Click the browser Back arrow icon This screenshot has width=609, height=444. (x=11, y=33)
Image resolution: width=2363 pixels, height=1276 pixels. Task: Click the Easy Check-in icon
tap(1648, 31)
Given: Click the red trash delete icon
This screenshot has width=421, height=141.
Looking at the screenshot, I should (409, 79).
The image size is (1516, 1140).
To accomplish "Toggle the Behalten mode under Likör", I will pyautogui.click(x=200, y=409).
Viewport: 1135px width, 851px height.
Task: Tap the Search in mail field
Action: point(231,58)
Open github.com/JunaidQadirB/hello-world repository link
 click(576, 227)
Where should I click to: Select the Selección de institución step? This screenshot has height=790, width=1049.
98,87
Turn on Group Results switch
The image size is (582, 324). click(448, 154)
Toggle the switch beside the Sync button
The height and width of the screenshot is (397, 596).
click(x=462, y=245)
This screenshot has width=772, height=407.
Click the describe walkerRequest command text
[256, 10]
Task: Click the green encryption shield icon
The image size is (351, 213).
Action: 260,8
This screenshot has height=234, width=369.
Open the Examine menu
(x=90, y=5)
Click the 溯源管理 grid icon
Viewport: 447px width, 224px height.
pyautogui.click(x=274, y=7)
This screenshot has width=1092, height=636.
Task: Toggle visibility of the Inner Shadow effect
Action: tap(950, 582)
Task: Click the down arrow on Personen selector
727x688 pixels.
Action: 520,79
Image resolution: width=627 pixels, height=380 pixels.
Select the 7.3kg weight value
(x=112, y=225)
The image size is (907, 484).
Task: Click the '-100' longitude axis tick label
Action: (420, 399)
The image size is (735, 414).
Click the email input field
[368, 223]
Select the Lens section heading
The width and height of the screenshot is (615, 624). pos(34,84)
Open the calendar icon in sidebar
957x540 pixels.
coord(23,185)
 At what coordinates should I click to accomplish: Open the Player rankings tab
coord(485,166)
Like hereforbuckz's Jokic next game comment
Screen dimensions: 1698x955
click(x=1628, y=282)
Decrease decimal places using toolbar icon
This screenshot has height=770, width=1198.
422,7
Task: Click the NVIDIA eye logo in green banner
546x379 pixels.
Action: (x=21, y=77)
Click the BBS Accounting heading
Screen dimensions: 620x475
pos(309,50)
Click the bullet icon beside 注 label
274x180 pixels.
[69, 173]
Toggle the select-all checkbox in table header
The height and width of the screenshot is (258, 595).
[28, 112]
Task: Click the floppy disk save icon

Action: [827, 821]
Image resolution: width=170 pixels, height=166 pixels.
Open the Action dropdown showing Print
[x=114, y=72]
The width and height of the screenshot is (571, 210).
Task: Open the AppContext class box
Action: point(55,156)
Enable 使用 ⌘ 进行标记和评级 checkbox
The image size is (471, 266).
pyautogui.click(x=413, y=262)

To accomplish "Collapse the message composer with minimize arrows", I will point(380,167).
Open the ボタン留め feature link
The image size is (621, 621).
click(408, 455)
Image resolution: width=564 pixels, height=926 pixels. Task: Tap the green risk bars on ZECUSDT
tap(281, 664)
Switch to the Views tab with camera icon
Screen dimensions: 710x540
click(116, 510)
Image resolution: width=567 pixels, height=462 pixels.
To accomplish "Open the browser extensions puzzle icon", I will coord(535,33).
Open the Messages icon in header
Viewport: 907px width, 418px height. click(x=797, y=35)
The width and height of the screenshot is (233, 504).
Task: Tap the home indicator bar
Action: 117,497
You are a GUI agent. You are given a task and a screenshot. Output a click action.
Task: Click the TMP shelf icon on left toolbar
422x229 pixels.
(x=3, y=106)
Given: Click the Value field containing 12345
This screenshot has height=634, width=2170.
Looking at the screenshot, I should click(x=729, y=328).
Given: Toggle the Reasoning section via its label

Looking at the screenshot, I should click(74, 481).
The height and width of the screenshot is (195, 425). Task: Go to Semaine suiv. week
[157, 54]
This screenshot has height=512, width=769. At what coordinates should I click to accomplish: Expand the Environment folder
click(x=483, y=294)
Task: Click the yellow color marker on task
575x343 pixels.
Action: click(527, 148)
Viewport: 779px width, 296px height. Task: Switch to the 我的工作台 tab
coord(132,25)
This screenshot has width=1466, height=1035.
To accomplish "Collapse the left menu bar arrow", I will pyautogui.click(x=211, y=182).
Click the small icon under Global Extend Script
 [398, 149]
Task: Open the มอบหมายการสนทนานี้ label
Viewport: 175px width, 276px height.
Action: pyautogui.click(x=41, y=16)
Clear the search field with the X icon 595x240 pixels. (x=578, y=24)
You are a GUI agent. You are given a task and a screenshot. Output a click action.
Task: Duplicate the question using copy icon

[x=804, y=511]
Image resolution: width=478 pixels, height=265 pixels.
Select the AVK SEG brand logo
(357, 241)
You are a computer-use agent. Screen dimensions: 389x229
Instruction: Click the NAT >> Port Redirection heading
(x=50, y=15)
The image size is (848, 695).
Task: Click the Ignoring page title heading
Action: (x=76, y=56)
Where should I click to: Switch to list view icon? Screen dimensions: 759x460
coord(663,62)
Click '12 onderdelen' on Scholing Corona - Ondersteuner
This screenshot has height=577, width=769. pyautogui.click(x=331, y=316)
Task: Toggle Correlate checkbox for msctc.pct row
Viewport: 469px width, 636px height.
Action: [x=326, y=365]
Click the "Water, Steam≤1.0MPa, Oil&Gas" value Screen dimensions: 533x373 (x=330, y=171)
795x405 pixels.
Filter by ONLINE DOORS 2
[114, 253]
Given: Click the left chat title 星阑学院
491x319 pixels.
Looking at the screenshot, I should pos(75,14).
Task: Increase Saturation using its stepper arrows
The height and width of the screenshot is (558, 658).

———

## What is being asked
Note how many lines in the material hold the word "toolbar", and give that number with nothing added.

## Expected answer
2